**INSTRUKSI YANG DIBERIKAN:**
Tulis ulang seluruh entri di bawah ini tanpa perubahan, tetapi jangan sertakan gambarnya.

**ISI KUMPULAN DATA:**
###

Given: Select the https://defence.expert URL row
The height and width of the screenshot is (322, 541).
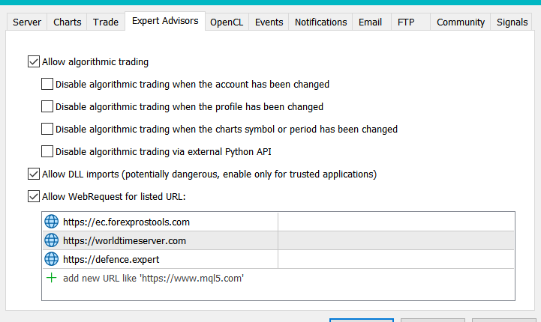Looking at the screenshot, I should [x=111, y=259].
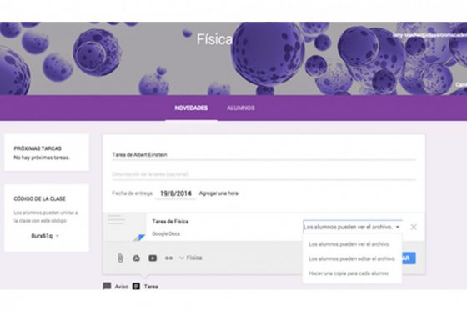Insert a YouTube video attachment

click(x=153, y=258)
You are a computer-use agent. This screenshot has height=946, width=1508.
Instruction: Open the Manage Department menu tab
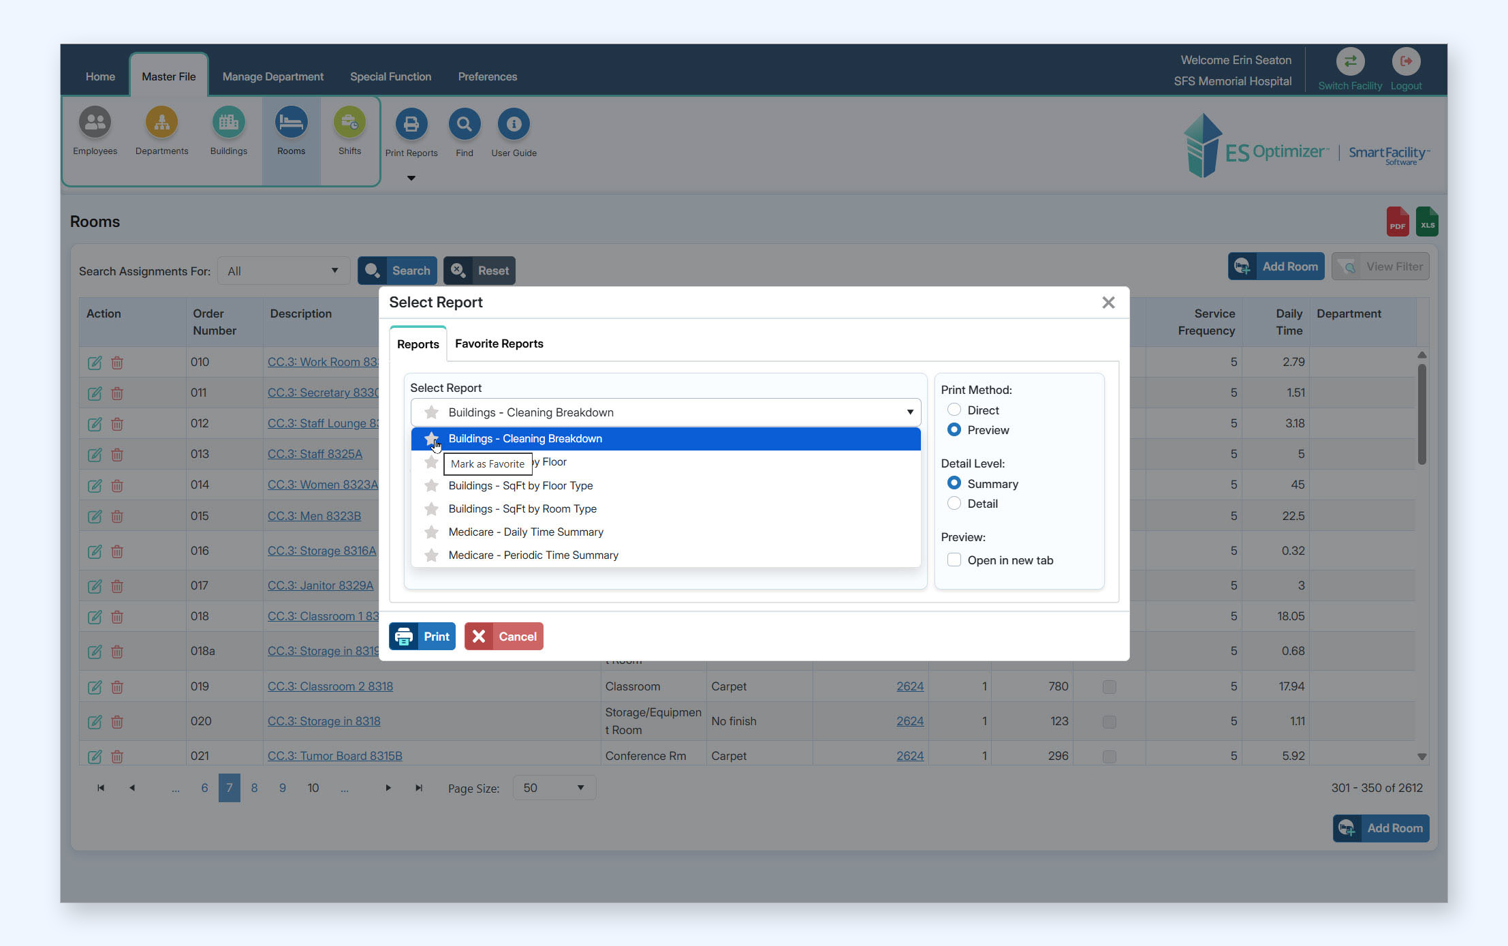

###

**JAWABAN TUGAS INI:**
Given: Select the https://defence.expert URL row
The height and width of the screenshot is (322, 541).
Looking at the screenshot, I should [x=111, y=259].
Insert a YouTube video attachment

click(x=153, y=258)
You are a computer-use agent. This screenshot has height=946, width=1508.
Instruction: Open the Manage Department menu tab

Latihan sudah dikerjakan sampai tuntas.